▶ _WORK ORDER_
For the records below, output every line from the one holding "[Toggle fullscreen] (36, 1185)" through the final line, unaltered, and no other lines.

==*==

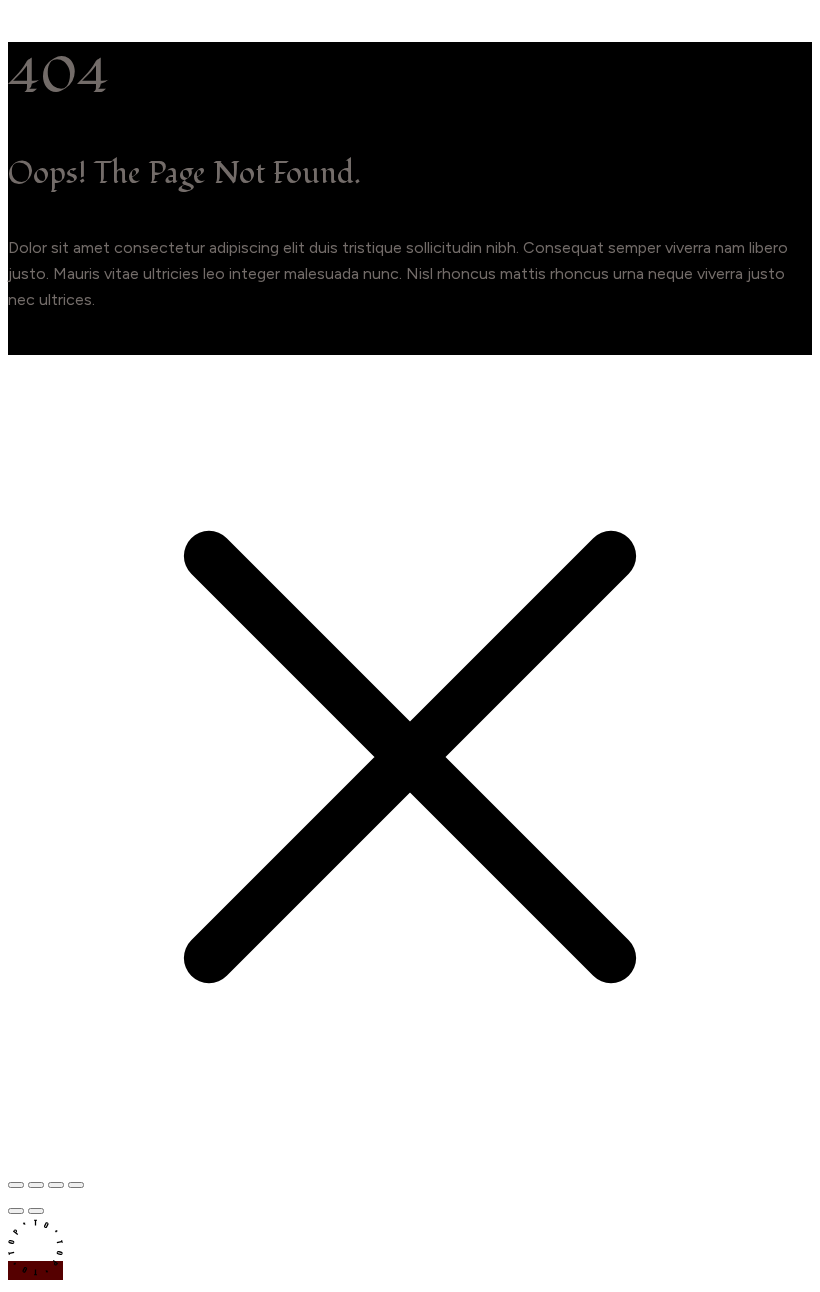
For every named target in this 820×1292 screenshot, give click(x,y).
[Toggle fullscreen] (36, 1185)
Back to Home (60, 341)
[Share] (56, 1185)
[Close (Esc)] (76, 1185)
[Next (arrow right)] (36, 1211)
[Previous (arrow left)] (16, 1211)
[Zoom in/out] (16, 1185)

==*==

▶ _SOLUTION_
[Toggle fullscreen] (36, 1185)
Back to Home (60, 341)
[Share] (56, 1185)
[Close (Esc)] (76, 1185)
[Next (arrow right)] (36, 1211)
[Previous (arrow left)] (16, 1211)
[Zoom in/out] (16, 1185)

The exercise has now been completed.